- Born: 1974 (age 51–52) Washington, D.C., U.S.
- Education: University of Wisconsin–Madison
- Occupations: CEO and former NBC News producer
- Organization: Kelton Global
- Spouse: Sheryl Sandberg ​(m. 2022)​
- Children: 3
- Relatives: Jon Bernthal (brother) Murray Bernthal (grandfather) Adam Schlesinger (cousin)
- Awards: News & Documentary Emmy Award

= Tom Bernthal =

American marketing CEO

Thomas Bernthal is the founder and former CEO of a strategic consulting agency, Kelton Global, and former NBC News producer.

== Early life ==
Bernthal was born the eldest of three boys in Washington, D.C., to Joan Lurie (née Marx) and Eric Lawrence "Rick" Bernthal, a former lawyer with Latham & Watkins LLP and currently chair of the board of directors for the Humane Society of the United States. His paternal grandfather was musician and producer Murray Bernthal. He has two brothers, Jon, an actor, and Nicholas, an orthopedic surgeon and professor at UCLA. Bernthal and his family are Jewish.
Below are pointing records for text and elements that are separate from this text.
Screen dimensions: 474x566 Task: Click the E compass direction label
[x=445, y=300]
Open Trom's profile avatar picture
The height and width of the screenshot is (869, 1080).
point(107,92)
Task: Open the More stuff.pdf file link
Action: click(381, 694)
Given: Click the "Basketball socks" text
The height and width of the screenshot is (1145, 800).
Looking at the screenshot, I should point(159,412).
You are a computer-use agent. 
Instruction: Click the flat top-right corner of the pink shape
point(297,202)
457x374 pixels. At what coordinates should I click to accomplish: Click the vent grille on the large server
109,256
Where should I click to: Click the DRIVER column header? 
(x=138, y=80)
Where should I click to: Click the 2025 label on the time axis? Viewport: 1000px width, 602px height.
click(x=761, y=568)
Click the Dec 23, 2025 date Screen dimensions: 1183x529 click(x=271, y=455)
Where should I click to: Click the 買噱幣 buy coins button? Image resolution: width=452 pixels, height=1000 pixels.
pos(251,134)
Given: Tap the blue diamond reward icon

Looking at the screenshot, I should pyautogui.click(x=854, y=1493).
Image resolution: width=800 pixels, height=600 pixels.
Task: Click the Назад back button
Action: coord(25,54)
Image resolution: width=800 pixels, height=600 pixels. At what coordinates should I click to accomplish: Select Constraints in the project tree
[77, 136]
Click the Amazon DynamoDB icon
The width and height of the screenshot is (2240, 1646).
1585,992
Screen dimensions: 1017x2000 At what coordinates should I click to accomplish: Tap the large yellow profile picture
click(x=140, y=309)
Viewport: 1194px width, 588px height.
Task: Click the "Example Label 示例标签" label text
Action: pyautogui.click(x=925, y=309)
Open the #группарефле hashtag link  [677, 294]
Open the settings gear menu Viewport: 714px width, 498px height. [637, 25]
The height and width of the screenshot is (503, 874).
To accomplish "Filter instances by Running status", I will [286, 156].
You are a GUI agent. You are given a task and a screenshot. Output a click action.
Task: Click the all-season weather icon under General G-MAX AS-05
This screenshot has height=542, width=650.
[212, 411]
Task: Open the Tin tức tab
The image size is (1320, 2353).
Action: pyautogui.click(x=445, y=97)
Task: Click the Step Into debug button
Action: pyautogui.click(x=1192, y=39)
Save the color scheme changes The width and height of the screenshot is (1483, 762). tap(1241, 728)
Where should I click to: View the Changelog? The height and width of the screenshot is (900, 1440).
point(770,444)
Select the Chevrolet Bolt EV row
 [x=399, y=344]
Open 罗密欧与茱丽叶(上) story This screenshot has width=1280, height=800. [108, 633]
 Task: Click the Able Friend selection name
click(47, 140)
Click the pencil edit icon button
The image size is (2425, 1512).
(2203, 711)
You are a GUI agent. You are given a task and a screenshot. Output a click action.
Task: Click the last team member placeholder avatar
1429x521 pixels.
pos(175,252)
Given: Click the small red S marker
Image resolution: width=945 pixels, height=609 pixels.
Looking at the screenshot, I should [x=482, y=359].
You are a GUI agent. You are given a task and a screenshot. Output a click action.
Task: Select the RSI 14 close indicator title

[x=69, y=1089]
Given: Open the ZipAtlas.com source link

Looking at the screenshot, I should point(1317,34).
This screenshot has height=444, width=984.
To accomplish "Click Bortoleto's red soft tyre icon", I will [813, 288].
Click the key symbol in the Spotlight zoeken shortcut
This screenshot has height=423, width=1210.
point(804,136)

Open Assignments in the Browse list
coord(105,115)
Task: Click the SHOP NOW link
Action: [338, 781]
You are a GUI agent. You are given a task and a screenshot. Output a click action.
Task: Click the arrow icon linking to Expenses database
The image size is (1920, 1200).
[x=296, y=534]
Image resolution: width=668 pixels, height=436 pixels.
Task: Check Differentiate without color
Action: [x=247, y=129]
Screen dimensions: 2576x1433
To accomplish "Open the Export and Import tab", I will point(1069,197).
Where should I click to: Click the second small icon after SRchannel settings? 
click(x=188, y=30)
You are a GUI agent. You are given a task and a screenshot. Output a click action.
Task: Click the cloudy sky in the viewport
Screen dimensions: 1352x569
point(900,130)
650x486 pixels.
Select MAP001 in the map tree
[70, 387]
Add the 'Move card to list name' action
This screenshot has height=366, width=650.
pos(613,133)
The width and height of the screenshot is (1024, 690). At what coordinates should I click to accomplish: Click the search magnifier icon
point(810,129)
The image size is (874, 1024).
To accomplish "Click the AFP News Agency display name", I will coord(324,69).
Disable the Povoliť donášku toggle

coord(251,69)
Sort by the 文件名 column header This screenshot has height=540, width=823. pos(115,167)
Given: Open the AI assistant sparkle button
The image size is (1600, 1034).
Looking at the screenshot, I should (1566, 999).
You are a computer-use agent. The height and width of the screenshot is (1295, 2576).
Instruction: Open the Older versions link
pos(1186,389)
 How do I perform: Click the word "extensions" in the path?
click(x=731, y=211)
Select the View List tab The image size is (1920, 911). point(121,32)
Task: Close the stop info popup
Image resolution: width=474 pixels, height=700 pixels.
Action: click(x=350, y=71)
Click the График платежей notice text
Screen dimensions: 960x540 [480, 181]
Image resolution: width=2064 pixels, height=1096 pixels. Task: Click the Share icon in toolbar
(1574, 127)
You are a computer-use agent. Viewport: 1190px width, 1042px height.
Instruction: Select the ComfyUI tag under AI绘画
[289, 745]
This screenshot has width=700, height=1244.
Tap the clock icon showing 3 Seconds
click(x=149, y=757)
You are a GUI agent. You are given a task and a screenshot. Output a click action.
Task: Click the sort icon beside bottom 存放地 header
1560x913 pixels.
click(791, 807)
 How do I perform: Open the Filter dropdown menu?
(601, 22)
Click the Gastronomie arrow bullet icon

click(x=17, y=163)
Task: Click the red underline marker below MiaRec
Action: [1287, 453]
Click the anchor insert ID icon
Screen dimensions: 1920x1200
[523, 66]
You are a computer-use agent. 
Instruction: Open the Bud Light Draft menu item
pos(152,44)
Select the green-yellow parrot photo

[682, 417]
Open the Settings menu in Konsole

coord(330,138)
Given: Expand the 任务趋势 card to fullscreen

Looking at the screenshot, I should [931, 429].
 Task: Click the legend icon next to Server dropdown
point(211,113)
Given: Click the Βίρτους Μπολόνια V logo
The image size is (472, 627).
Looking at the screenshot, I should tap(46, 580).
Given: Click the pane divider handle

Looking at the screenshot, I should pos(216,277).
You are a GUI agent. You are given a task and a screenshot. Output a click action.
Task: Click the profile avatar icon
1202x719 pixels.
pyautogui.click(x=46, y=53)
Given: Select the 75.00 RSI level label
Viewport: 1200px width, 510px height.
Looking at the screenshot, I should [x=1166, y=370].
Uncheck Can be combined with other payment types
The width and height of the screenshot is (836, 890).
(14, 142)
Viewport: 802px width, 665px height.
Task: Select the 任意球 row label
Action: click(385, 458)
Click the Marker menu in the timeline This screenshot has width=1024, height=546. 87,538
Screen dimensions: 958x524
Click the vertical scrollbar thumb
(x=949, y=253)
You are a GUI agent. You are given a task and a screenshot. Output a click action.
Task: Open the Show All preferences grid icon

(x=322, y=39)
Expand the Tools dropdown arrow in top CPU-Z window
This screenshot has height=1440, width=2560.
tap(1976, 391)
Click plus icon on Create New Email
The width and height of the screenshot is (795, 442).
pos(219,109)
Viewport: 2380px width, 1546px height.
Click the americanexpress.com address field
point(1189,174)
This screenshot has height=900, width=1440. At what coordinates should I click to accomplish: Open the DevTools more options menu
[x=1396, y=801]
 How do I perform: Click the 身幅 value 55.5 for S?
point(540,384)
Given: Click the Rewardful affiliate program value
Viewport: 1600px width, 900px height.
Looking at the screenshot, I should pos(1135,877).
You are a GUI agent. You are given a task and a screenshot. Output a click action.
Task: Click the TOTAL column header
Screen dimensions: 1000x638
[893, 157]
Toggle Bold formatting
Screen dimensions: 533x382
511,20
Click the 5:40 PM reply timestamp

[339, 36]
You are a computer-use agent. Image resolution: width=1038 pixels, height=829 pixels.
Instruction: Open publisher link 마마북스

Bernthal grew up in Cabin John, Maryland. He attended the Sidwell Friends School.

== Career ==
Bernthal began his career working at the White House's Communication Office during the Bill Clinton administration. Following this stint, he worked as a news producer and journalist for NBC News. During his six years with NBC, Bernthal produced segments for the Today Show, Nightly News, Dateline, MSNBC and CNBC and won three Emmy Awards for his work.

In 2000, Bernthal moved to Los Angeles, where he continued to work for NBC before founding his own marketing and consulting agency in 2002, Kelton Global. He is a former CEO of the organization.

== Personal life ==
Bernthal has three children from his first wife, whom he divorced in 2020.